Problem details: When you write out the entries, keep every line exactly as it appears.
↓↓↓
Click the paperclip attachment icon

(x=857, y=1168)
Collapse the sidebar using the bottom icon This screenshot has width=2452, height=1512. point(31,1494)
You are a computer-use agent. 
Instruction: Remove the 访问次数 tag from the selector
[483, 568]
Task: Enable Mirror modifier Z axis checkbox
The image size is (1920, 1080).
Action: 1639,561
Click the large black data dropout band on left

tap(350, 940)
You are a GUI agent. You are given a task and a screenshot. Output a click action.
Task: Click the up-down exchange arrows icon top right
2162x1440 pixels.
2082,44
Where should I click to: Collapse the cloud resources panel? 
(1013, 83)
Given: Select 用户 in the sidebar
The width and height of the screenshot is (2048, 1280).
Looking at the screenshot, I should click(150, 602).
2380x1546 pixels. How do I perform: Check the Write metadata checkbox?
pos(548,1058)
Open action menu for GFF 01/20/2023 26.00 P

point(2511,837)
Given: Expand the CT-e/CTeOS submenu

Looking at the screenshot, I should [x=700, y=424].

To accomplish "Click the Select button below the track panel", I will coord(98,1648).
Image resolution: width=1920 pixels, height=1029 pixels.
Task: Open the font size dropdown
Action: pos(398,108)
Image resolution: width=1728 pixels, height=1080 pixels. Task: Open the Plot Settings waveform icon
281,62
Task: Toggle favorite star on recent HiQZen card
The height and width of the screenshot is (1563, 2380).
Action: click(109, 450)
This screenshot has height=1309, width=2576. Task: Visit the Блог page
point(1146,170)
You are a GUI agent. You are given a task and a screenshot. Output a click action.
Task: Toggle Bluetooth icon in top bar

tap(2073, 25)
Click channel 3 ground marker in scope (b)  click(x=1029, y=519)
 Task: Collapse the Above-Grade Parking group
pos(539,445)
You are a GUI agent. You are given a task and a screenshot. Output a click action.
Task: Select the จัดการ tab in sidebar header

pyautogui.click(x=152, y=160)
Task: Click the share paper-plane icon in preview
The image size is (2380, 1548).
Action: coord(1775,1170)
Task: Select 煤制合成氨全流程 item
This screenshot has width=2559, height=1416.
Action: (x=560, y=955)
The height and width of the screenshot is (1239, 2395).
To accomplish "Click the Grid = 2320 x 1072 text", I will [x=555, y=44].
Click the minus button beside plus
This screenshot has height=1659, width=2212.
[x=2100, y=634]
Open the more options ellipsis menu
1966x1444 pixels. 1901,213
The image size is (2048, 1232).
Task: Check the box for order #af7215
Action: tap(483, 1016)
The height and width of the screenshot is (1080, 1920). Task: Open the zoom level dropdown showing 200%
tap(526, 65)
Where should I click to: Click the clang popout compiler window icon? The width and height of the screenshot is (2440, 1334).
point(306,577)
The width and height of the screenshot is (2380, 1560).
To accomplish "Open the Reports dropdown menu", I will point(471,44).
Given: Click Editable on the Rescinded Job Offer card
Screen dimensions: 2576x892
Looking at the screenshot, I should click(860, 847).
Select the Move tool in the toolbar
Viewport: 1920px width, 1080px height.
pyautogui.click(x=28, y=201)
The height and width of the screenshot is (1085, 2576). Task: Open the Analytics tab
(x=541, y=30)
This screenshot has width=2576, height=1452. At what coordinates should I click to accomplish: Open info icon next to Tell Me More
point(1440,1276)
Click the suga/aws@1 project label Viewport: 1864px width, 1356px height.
↑↑↑
Reply to the exercise:
Click the paperclip attachment icon

(x=857, y=1168)
Collapse the sidebar using the bottom icon This screenshot has width=2452, height=1512. point(31,1494)
You are a computer-use agent. 
Instruction: Remove the 访问次数 tag from the selector
[483, 568]
Task: Enable Mirror modifier Z axis checkbox
The image size is (1920, 1080).
Action: 1639,561
Click the large black data dropout band on left

tap(350, 940)
You are a GUI agent. You are given a task and a screenshot. Output a click action.
Task: Click the up-down exchange arrows icon top right
2162x1440 pixels.
2082,44
Where should I click to: Collapse the cloud resources panel? 
(1013, 83)
Given: Select 用户 in the sidebar
The width and height of the screenshot is (2048, 1280).
Looking at the screenshot, I should click(150, 602).
2380x1546 pixels. How do I perform: Check the Write metadata checkbox?
pos(548,1058)
Open action menu for GFF 01/20/2023 26.00 P

point(2511,837)
Given: Expand the CT-e/CTeOS submenu

Looking at the screenshot, I should [x=700, y=424].

To accomplish "Click the Select button below the track panel", I will coord(98,1648).
Image resolution: width=1920 pixels, height=1029 pixels.
Task: Open the font size dropdown
Action: pos(398,108)
Image resolution: width=1728 pixels, height=1080 pixels. Task: Open the Plot Settings waveform icon
281,62
Task: Toggle favorite star on recent HiQZen card
The height and width of the screenshot is (1563, 2380).
Action: click(109, 450)
This screenshot has height=1309, width=2576. Task: Visit the Блог page
point(1146,170)
You are a GUI agent. You are given a task and a screenshot. Output a click action.
Task: Toggle Bluetooth icon in top bar

tap(2073, 25)
Click channel 3 ground marker in scope (b)  click(x=1029, y=519)
 Task: Collapse the Above-Grade Parking group
pos(539,445)
You are a GUI agent. You are given a task and a screenshot. Output a click action.
Task: Select the จัดการ tab in sidebar header

pyautogui.click(x=152, y=160)
Task: Click the share paper-plane icon in preview
The image size is (2380, 1548).
Action: coord(1775,1170)
Task: Select 煤制合成氨全流程 item
This screenshot has width=2559, height=1416.
Action: (x=560, y=955)
The height and width of the screenshot is (1239, 2395).
To accomplish "Click the Grid = 2320 x 1072 text", I will [x=555, y=44].
Click the minus button beside plus
This screenshot has height=1659, width=2212.
[x=2100, y=634]
Open the more options ellipsis menu
1966x1444 pixels. 1901,213
The image size is (2048, 1232).
Task: Check the box for order #af7215
Action: tap(483, 1016)
The height and width of the screenshot is (1080, 1920). Task: Open the zoom level dropdown showing 200%
tap(526, 65)
Where should I click to: Click the clang popout compiler window icon? The width and height of the screenshot is (2440, 1334).
point(306,577)
The width and height of the screenshot is (2380, 1560).
To accomplish "Open the Reports dropdown menu", I will point(471,44).
Given: Click Editable on the Rescinded Job Offer card
Screen dimensions: 2576x892
Looking at the screenshot, I should click(860, 847).
Select the Move tool in the toolbar
Viewport: 1920px width, 1080px height.
pyautogui.click(x=28, y=201)
The height and width of the screenshot is (1085, 2576). Task: Open the Analytics tab
(x=541, y=30)
This screenshot has width=2576, height=1452. At what coordinates should I click to accomplish: Open info icon next to Tell Me More
point(1440,1276)
Click the suga/aws@1 project label Viewport: 1864px width, 1356px height.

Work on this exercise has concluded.